Dysregulation of the
complement alternative pathway is involved in the pathogenesis of several diseases, including the
kidney diseases atypical hemolytic uremic syndrome (aHUS) and C3 glomerulopathy (C3G). In a patient, initially diagnosed with chronic
glomerulonephritis, possibly C3G, and who 6 years later had an episode of aHUS, a heterozygous missense mutation leading to a
tryptophan to
arginine exchange (W198R) in the
factor H (FH)
complement control
protein (CCP) 3 domain has previously been identified. The aim of this study was to clarify the functional relevance of this mutation. To this end, wild-type (FH1-4WT) and mutant (FH1-4W198R) CCPs 1-4 of FH were expressed as
recombinant proteins.

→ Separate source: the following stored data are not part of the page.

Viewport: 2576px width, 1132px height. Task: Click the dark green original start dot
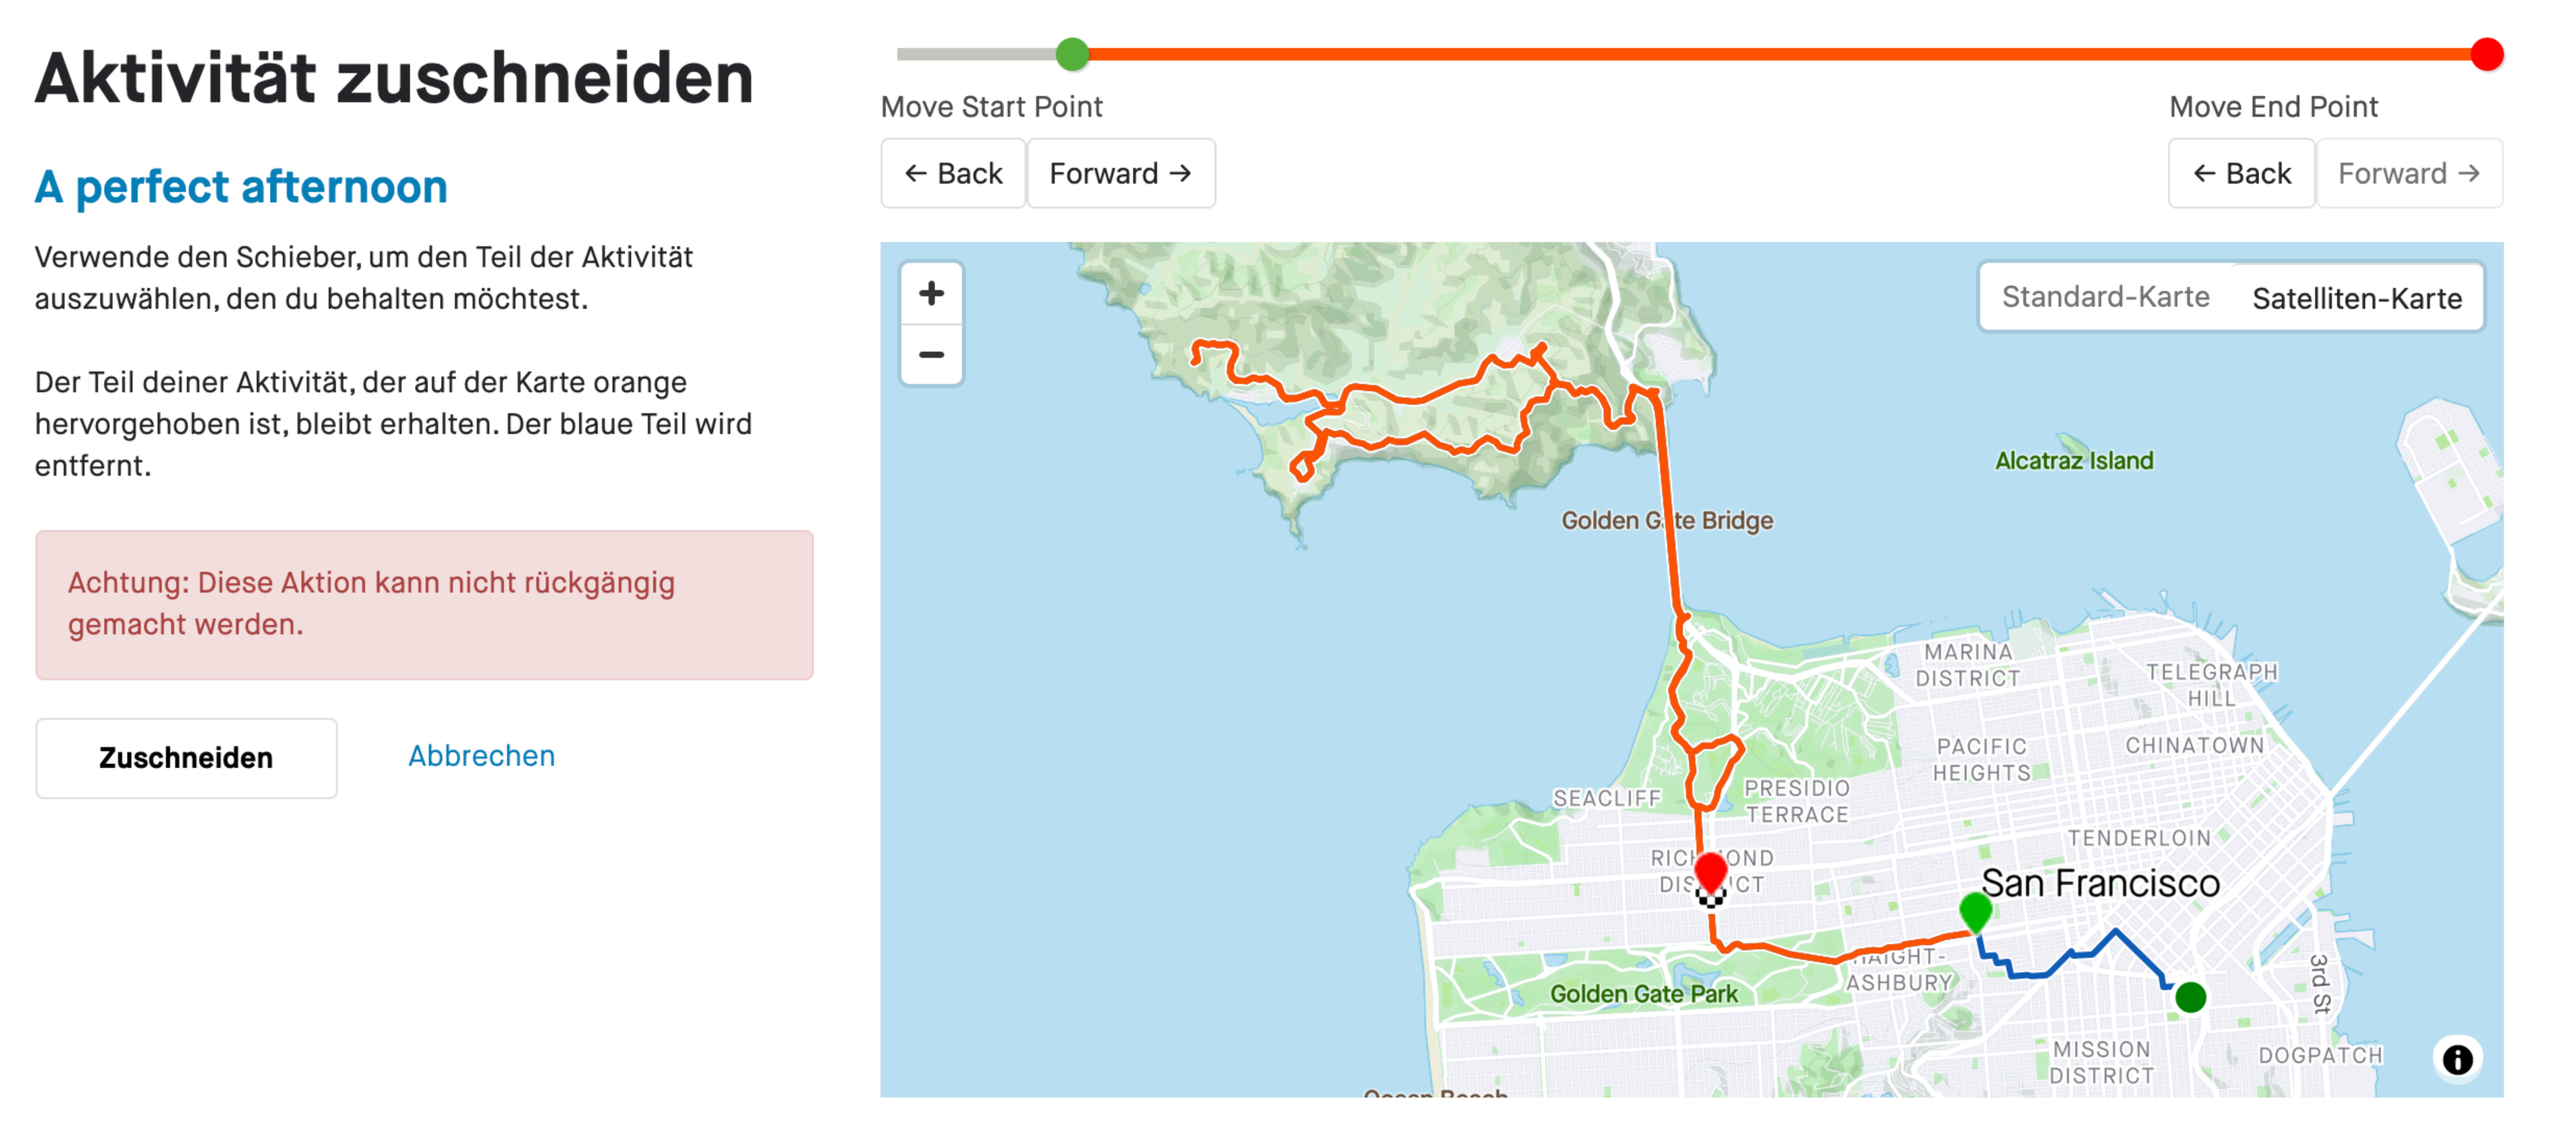(x=2190, y=996)
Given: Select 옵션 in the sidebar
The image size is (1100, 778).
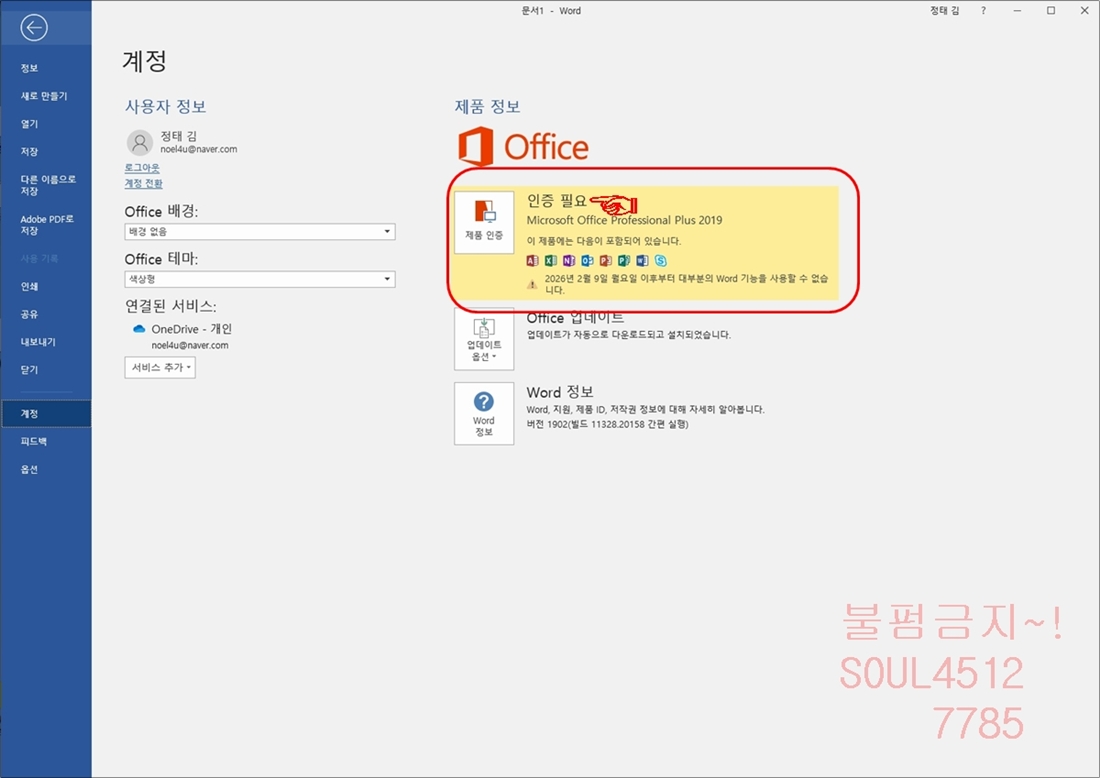Looking at the screenshot, I should tap(30, 469).
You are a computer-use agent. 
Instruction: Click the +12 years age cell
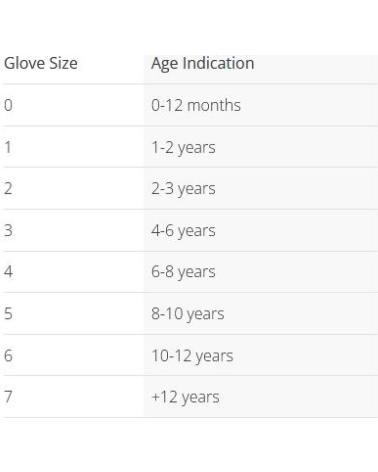(185, 398)

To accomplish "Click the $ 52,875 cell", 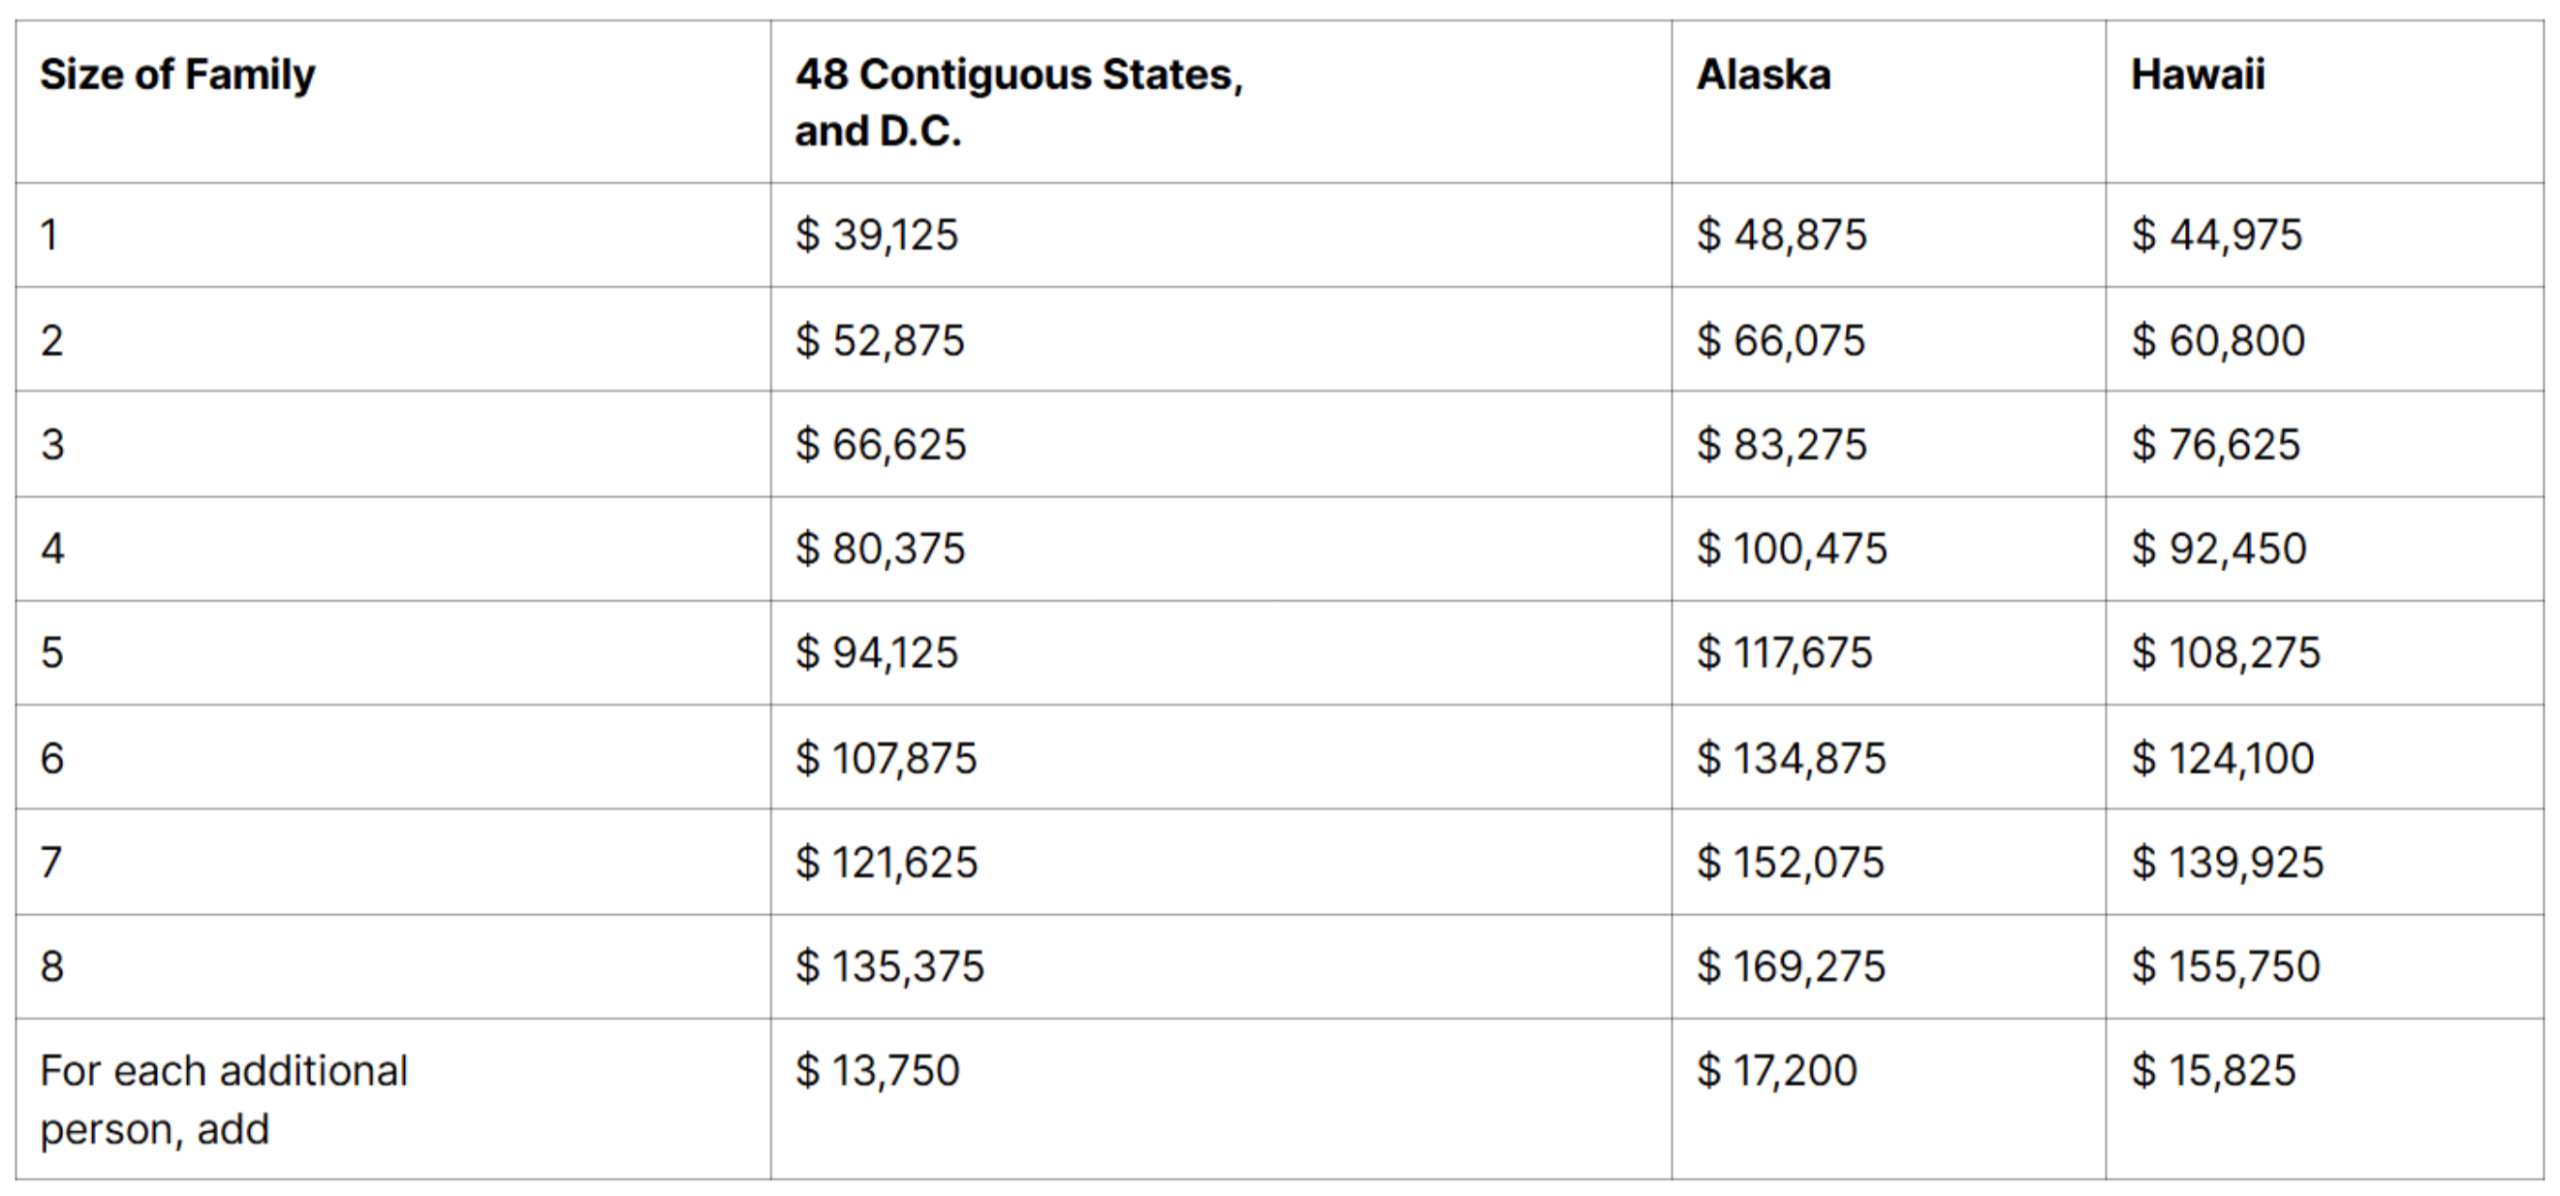I will (879, 340).
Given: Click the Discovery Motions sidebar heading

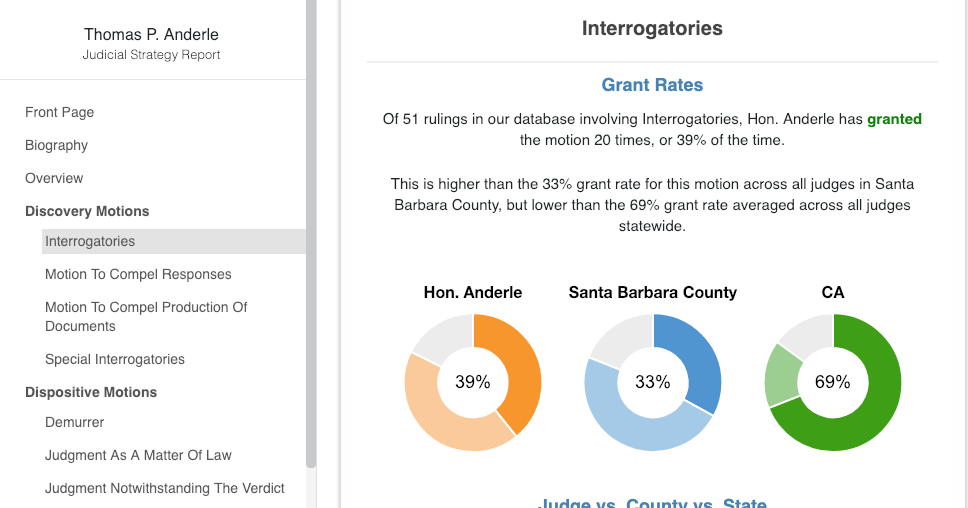Looking at the screenshot, I should 87,211.
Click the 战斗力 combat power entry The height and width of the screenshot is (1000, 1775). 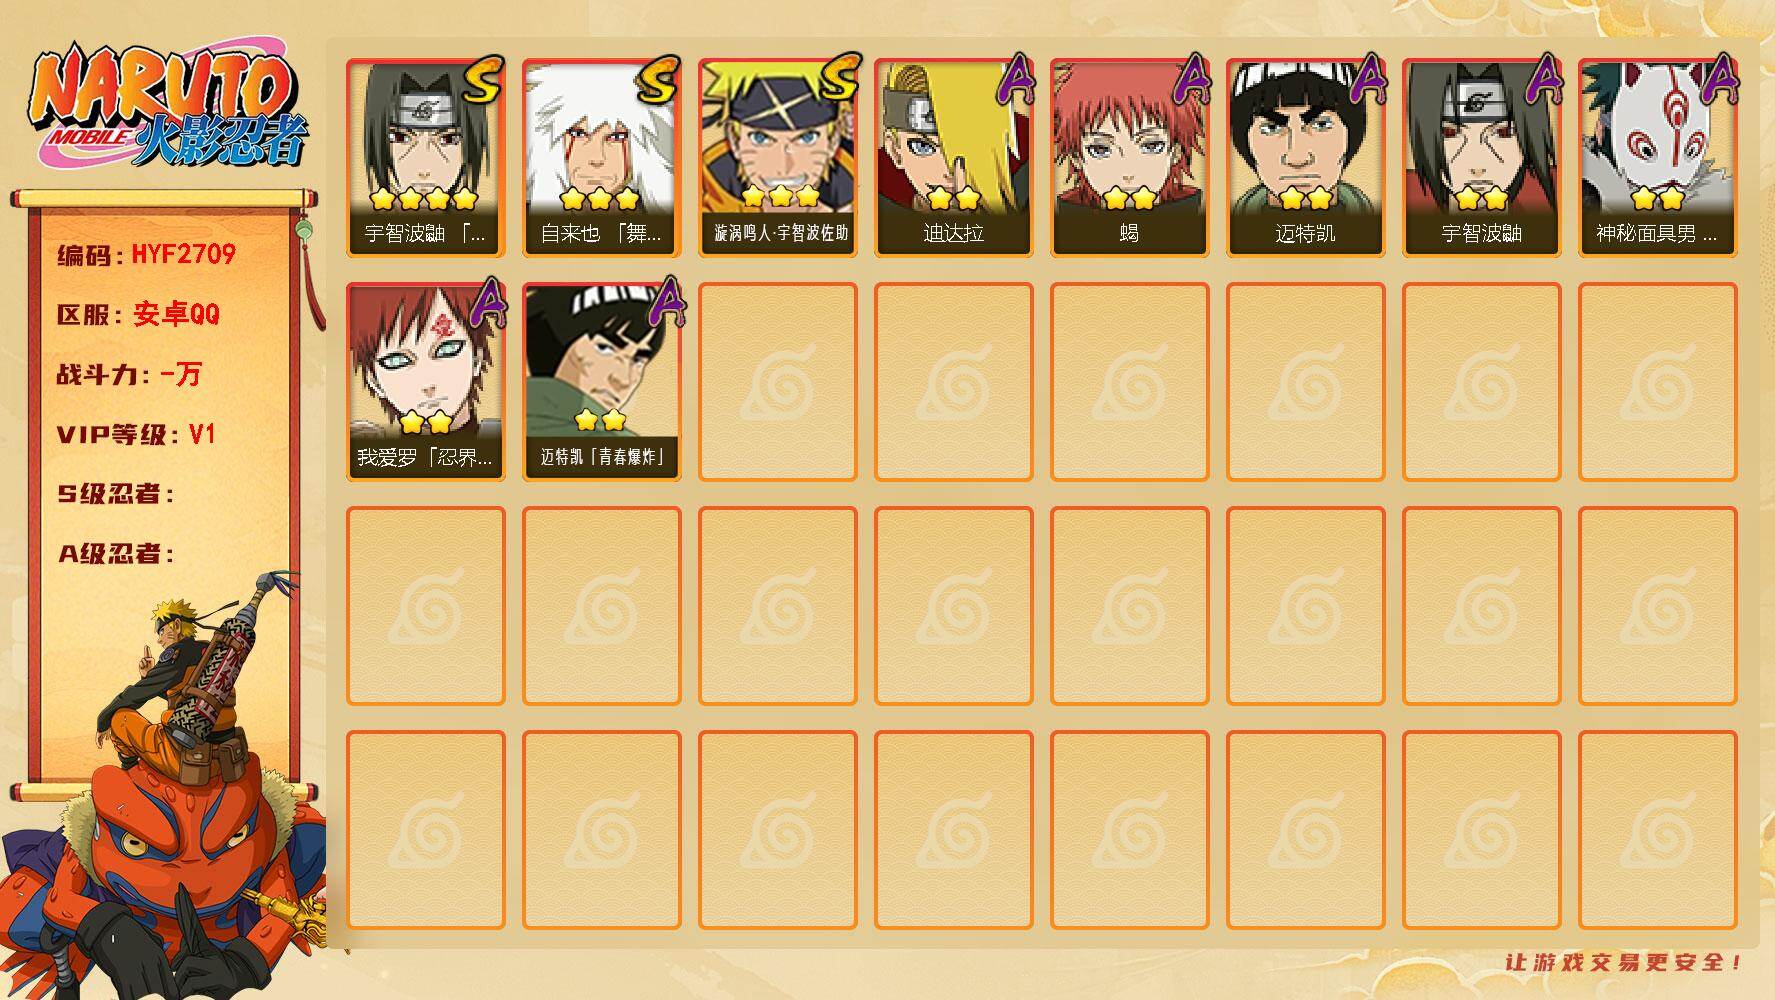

The FH1-4W198R mutant showed decreased C3b binding compared with FH1-4WT. FH1-4W198R had reduced cofactor and decay accelerating activity compared with the wild-type
protein.
Hemolysis assays demonstrated impaired capacity of FH1-4W198R to protect rabbit erythrocytes from human
complement-mediated lysis, and also to prevent lysis of sheep erythrocytes in human serum induced by a
monoclonal antibody binding in FH CCP5 domain, compared with that of FH1-4WT. Thus, the FH W198R exchange results in impaired
complement alternative pathway regulation. The heterozygous nature of this mutation in the index patient may explain the manifestation of two diseases, likely due to different triggers leading to
complement dysregulation in plasma or on cell surfaces.